Nós censuramos bem os livros

Nós censuramos bem os livros

(Blogmensgo, blog gay de 2 de outubro de 2019) De 22 a 28 de setembro de 2019 ocorreu a semana dos livros censurados, um evento mais conhecido sob o nome banned books week. E, como já mencionamos aqui em 2016, todos os pretextos são bons para proibir livros, independentemente do país ou local de proibição e seja qual for o conteúdo dos livros incriminados. Muitos sites, principalmente de língua inglesa e especialmente americana, evocam o assunto. Mas quase todos esses sites omitem uma nova forma de censura: a que atinge as pessoas com uma missão de leitura.

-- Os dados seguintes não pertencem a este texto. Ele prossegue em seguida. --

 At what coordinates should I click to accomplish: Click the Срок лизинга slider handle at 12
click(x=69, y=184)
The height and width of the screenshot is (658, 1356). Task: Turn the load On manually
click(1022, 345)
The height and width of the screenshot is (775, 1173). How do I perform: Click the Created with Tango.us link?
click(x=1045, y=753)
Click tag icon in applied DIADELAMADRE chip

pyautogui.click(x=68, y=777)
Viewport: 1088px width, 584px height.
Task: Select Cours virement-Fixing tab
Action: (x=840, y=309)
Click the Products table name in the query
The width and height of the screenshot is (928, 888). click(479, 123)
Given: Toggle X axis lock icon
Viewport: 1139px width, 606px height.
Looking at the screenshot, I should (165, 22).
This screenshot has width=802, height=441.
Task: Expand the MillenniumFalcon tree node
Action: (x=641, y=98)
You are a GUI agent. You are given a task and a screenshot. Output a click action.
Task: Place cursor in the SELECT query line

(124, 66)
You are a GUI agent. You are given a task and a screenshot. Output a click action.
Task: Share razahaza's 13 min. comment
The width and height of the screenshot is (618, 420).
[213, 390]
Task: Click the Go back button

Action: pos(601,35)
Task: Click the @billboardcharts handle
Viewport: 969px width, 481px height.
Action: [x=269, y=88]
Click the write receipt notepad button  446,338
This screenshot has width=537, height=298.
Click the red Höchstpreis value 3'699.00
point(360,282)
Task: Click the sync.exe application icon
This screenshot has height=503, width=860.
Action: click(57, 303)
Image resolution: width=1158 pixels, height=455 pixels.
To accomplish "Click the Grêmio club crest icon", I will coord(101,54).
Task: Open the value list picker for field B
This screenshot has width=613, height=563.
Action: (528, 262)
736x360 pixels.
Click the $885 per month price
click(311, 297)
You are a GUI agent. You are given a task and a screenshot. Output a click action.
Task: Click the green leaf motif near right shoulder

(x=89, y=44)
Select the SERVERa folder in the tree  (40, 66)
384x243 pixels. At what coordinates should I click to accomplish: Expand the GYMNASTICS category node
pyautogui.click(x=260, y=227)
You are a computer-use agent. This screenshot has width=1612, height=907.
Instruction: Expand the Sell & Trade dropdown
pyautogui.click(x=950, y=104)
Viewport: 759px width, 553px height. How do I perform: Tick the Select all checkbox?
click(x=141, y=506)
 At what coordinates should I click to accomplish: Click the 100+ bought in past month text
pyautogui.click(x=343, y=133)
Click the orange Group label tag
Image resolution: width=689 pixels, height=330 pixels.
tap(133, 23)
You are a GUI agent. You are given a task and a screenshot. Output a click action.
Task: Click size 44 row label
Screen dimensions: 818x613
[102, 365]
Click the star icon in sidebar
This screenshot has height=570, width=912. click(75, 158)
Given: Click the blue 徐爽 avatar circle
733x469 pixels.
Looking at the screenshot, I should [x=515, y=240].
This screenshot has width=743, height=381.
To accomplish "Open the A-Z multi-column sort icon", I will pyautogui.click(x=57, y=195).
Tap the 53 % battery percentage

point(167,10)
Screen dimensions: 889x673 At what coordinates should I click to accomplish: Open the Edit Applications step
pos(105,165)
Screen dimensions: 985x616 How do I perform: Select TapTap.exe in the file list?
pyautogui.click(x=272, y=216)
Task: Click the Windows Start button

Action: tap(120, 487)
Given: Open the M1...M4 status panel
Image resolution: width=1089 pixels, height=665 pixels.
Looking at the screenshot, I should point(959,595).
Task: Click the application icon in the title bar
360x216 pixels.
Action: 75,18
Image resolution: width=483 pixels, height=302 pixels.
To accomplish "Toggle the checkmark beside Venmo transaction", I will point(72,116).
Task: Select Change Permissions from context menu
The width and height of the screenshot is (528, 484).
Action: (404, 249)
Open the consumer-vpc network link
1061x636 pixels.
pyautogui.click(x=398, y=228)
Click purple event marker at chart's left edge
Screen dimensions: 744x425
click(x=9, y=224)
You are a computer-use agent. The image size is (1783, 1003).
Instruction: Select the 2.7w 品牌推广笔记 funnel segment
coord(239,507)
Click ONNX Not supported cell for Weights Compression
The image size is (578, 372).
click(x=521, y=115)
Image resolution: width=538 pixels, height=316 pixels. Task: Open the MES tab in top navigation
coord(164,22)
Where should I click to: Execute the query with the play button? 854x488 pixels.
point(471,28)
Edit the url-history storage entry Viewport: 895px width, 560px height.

Um erro de manipulação me fez perder um longo parágrafo, especialmente as fontes relacionadas a ele. Vou me limitar a uma simples menção de uma nova forma de censura: a leitura de livros por pessoas consideradas ofensivas. O caso se apresentava, aqui ou ali (preguiça de encontrar minhas fontes), para leituras para crianças pequenas por drag queens. Chocante! valorizaram ligas de virtude, pais de estudantes, associações religiosas e outras pessoas com proverbial mente aberta. E, no entanto ... as crianças adoram esse tipo de leitura, como eu já vi na biblioteca da cidade. Porque para as crianças, uma leitura desse tipo é mais um evento festivo e divertido do que uma tribuna militante e perturbadora.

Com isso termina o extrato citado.